Normal expenditure out of income – The OTS said it has received a lot of feedback from advisers on how complicated the normal expenditure out of income relief is. This is where transfers or gifts are exempt from IHT if they’re made as part of normal spending, out of ‘natural’ and excess income, and fit into a regular payment pattern.
Mr Dodwell said: “This is the only relief that works in this way, it’s complicated to understand, and there seems no obvious reason that you should want to give away similar amounts of money to the same individual three years in a row.
“I hope that our second report later this year will have some more data about how some of these allowances work, as well as some recommendations for how they could be made easier to operate in practice.
"That would make it more straightforward for people to know they fit into a particular exemption, and that they don’t need to worry about massively complicated record-keeping that executors hardly wish to cope with.”
Taxation of gifts within seven years of death – Here, the example was given of a parent giving money away to their children.
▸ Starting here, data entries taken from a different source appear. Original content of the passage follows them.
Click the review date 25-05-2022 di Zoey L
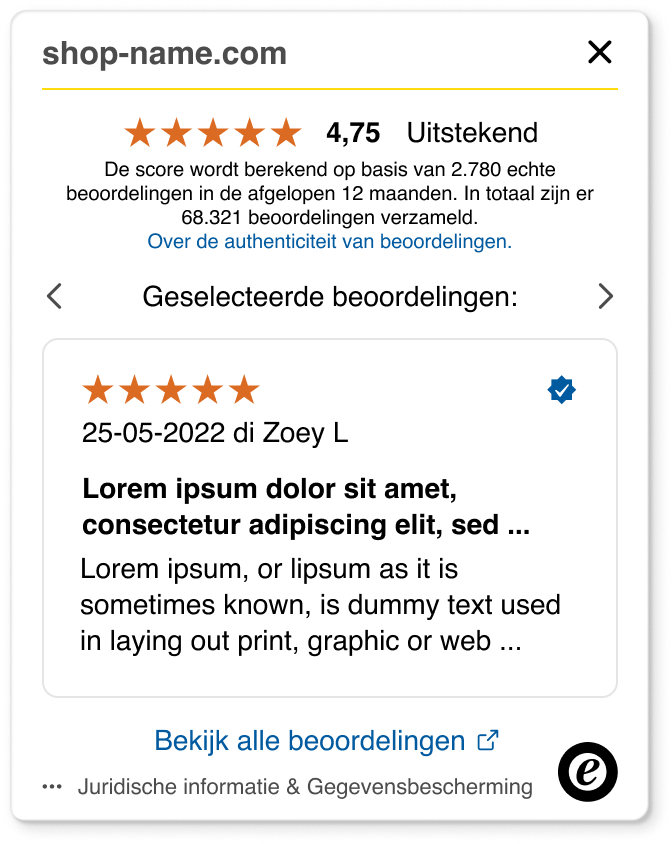 point(215,433)
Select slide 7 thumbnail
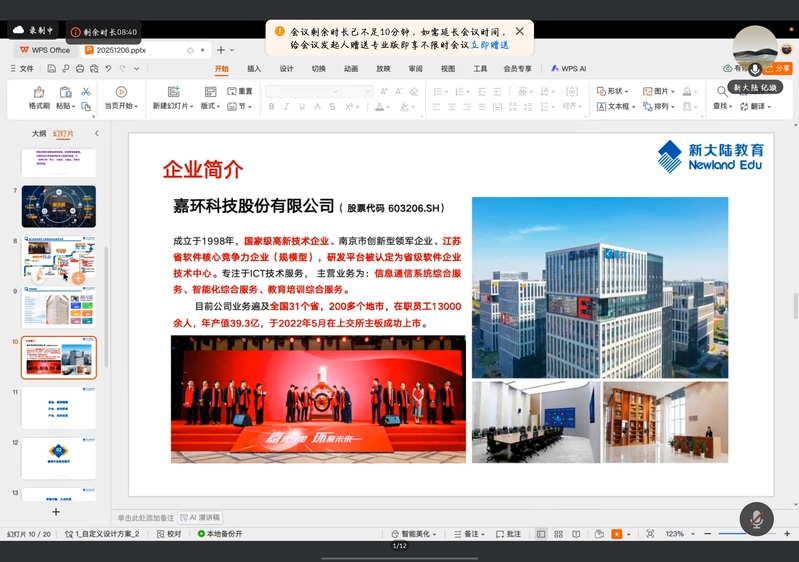The image size is (799, 562). [x=59, y=206]
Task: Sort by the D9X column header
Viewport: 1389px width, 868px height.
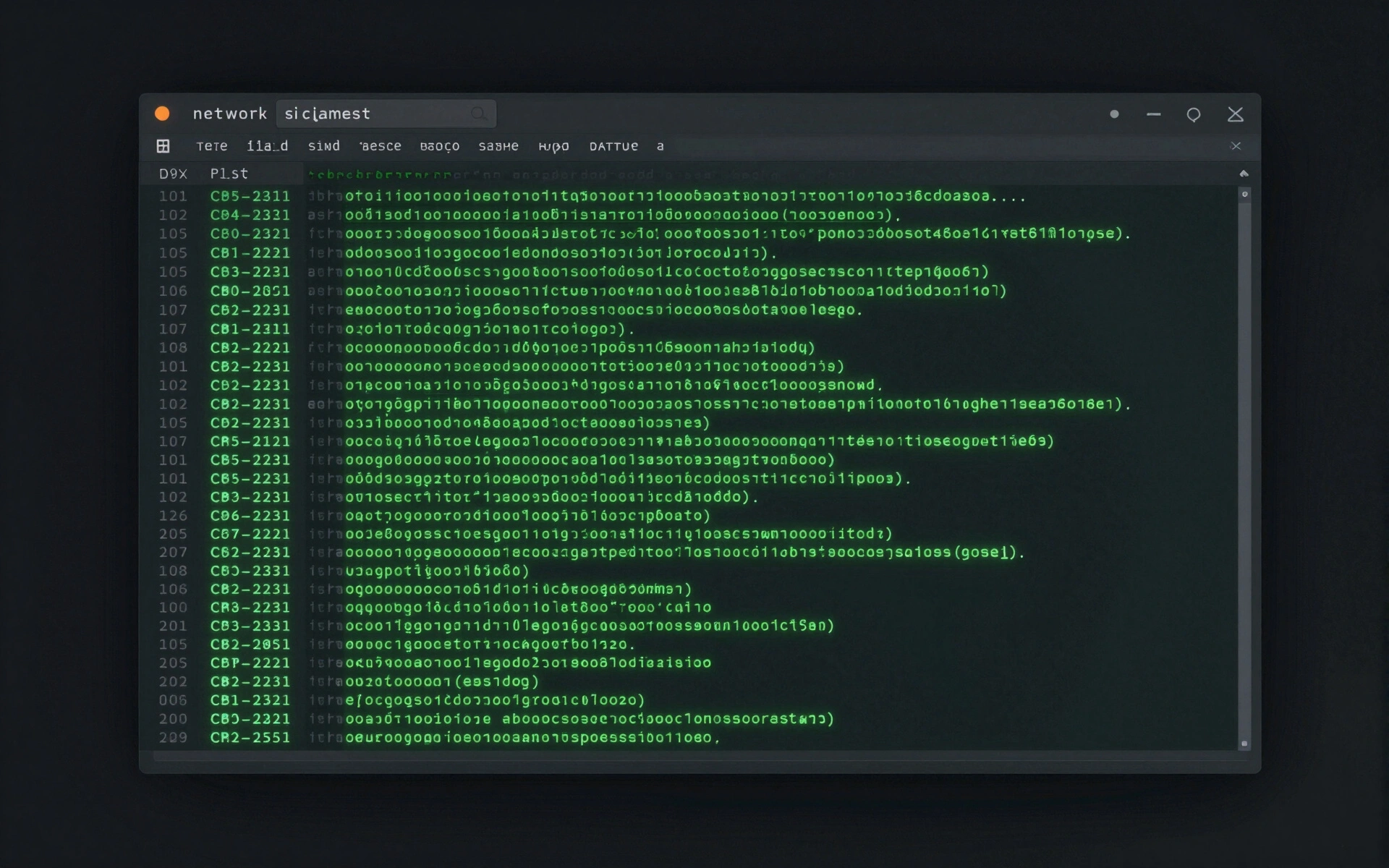Action: pyautogui.click(x=173, y=174)
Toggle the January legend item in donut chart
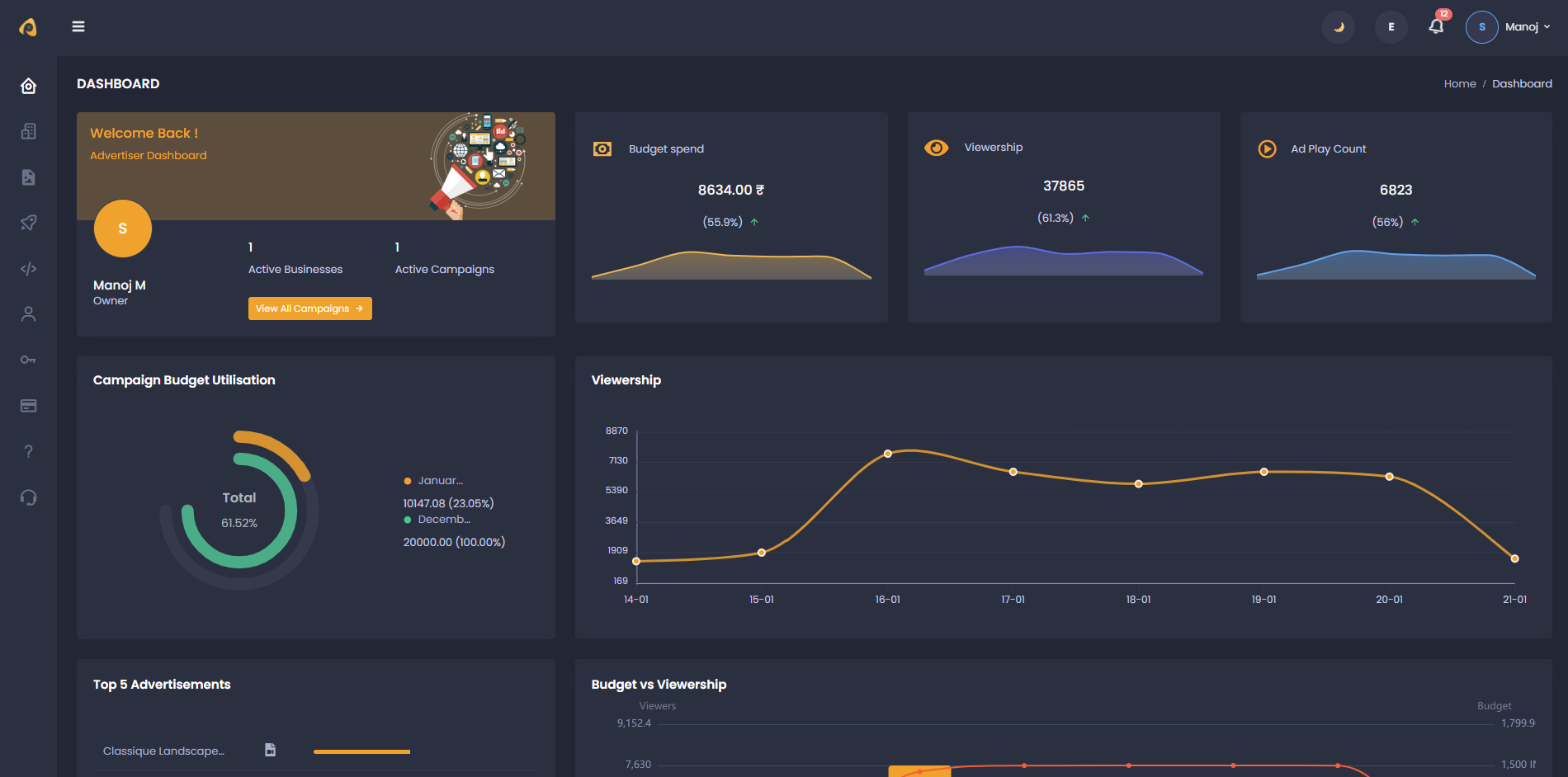The width and height of the screenshot is (1568, 777). click(434, 481)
The eldest child gets a deposit to put towards buying a flat, and a couple of years later the second child is also given a house deposit.
If the parent dies within the seven-year period, the recipient of the money is the one who is taxed, rather than the estate which is most people’s understanding. Also, because of the way the nil rate band of £325,000 is applied, the eldest child has received the money first and has the lowest liability to pay.
Mr Dodwell said: “This hardly seems fair or straightforward, or hardly what the parent would have thought, unless they’d had advice in this area. Maybe that whole area ought to be looked at to find something that’s more rational, and is easier to understand.”
Taper relief – This states that if an individual dies within three years of a gift, the full amount of inheritance tax is payable, and if death is within four to seven years there are tapered amounts to pay. The OTS survey found that most people think the gift is tapered, when it’s actually the tax liability that the taper applies to.
Mr Dodwell said: “Not many people claim the benefit of this at all, so maybe we should look at reform in that area just to make the system simpler and more intuitive.”
He added: “I’m not suggesting for a moment that we would recommend abolishing anything, that is absolutely not our role. But I think it is worth at least asking some of these questions about how reliefs operate, and how they meet the wider policy intents.”